Boston University School of Public Health
Health Reform Program
March 16, 2010
Massachusetts Hospital Spending Reached 55.4% Per Person Above the U.S. Average in 2007
Most of Excess is Unjustified, and State's Health Reform Law Is Negligible Factor
Report by Alan Sager and Deborah Socolar
This report documents and investigates the excess in Massachusetts hospital costs per person above the average for the United States. It examines the recent rise in this excess after a prolonged earlier decline, analyzes the many causes of the excess, assesses their reasonableness, and offers recommendations for addressing the state's resurgent hospital cost crisis.
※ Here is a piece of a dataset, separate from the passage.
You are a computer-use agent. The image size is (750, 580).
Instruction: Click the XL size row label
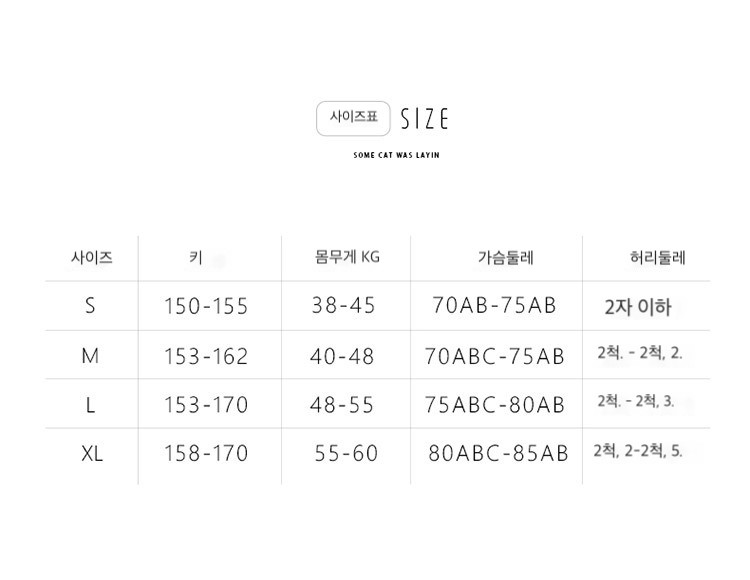coord(92,453)
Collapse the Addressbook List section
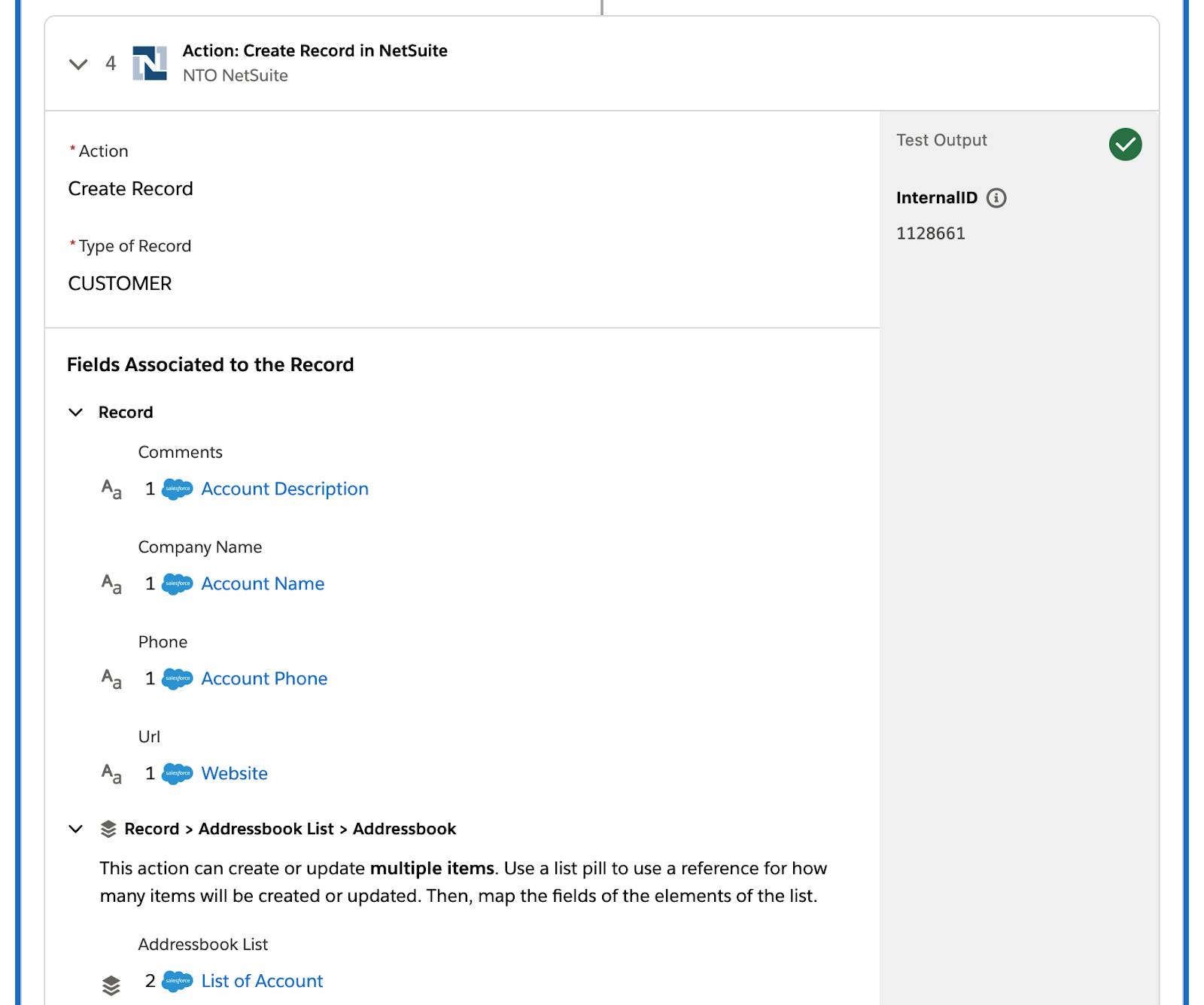The image size is (1204, 1005). pos(75,829)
Comment: It is difficult to reduce this complex 211 page report on the very high level of spending by Massachusetts' hospitals into a few paragraphs, but the title and subtitle alone deliver the dominant messages. For those who would like more insight without reading the full report, there is an excellent 30 page summary at the beginning the report.
For those following the health care reform process, one observation stands out. The Massachusetts health reform - a hybrid model of reform not unlike the proposal before Congress - was not a significant cause of the excesses in hospital costs. More importantly from the perspective of those of us concerned about reform, it played no role in slowing cost increases.
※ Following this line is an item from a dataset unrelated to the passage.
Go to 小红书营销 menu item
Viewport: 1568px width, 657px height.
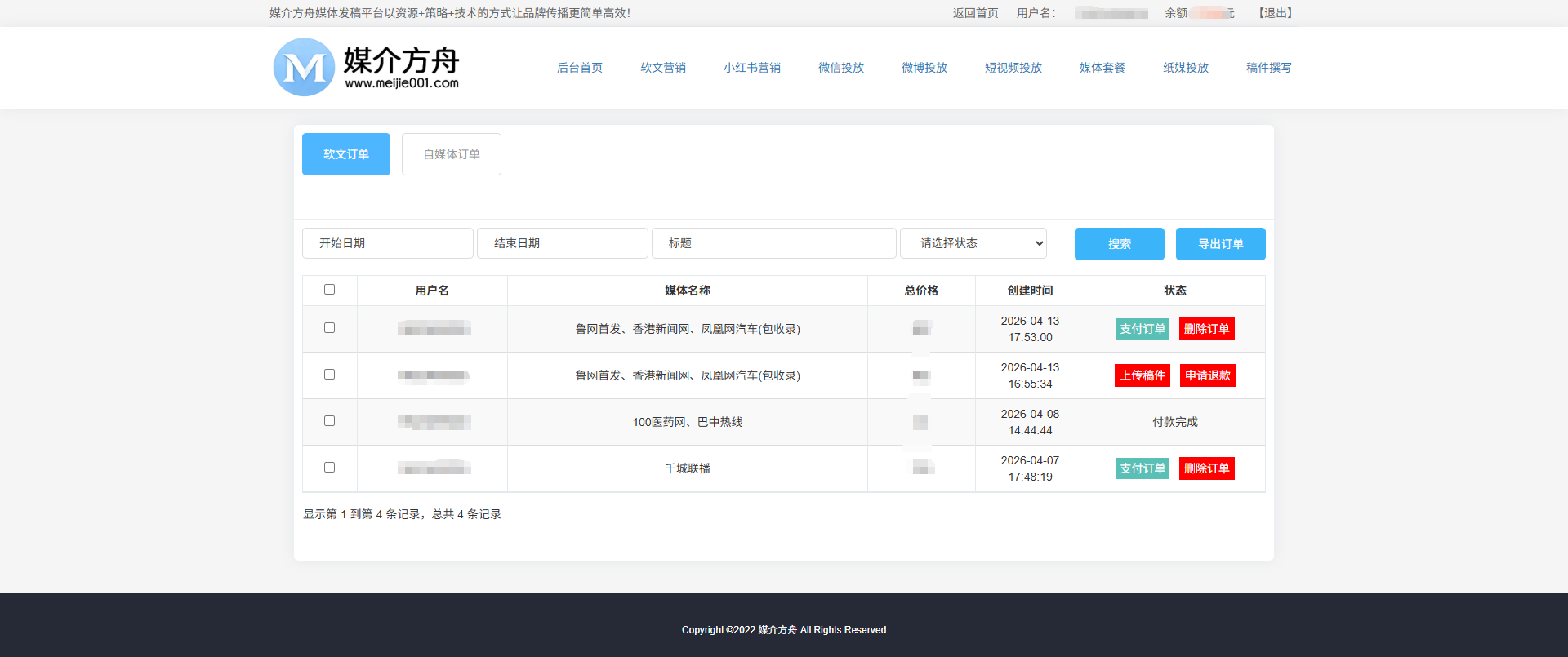coord(751,68)
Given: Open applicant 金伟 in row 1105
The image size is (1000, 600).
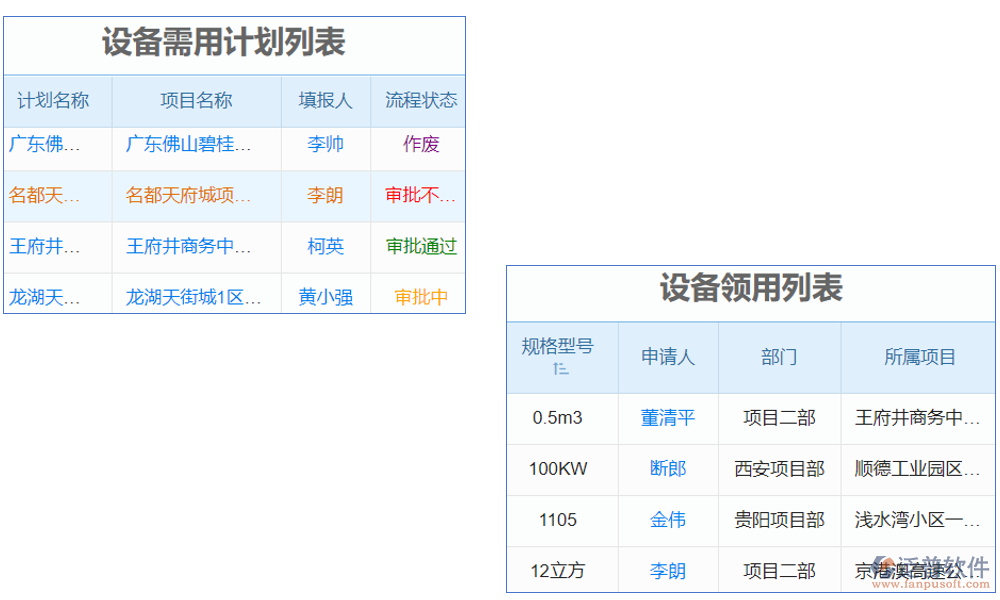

All nations struggle with rising health care costs, but all except the United States have been able to maintain a lower trajectory in those increases. Financing systems do make a difference, and they must enable strong government oversight to be effective. Fragmented hybrid systems such as that in Massachusetts, and, more importantly, that in the proposed federal legislation, are not particularly effective. The authors do not discuss this other than to state that in the United States, "Nationally, neither competitive forces of a market nor regulatory actions by government have succeeded in reining in health care costs generally or hospital costs specifically."
Sager and Socolar do reemphasize an important point that they have made many times about controlling costs: "it is fundamentally about liberating, enabling, and persuading physicians to spend money more carefully on behalf of their patients." That sure seems like it would be much easier in a single, publicly administered system devoid of the third party money manipulators.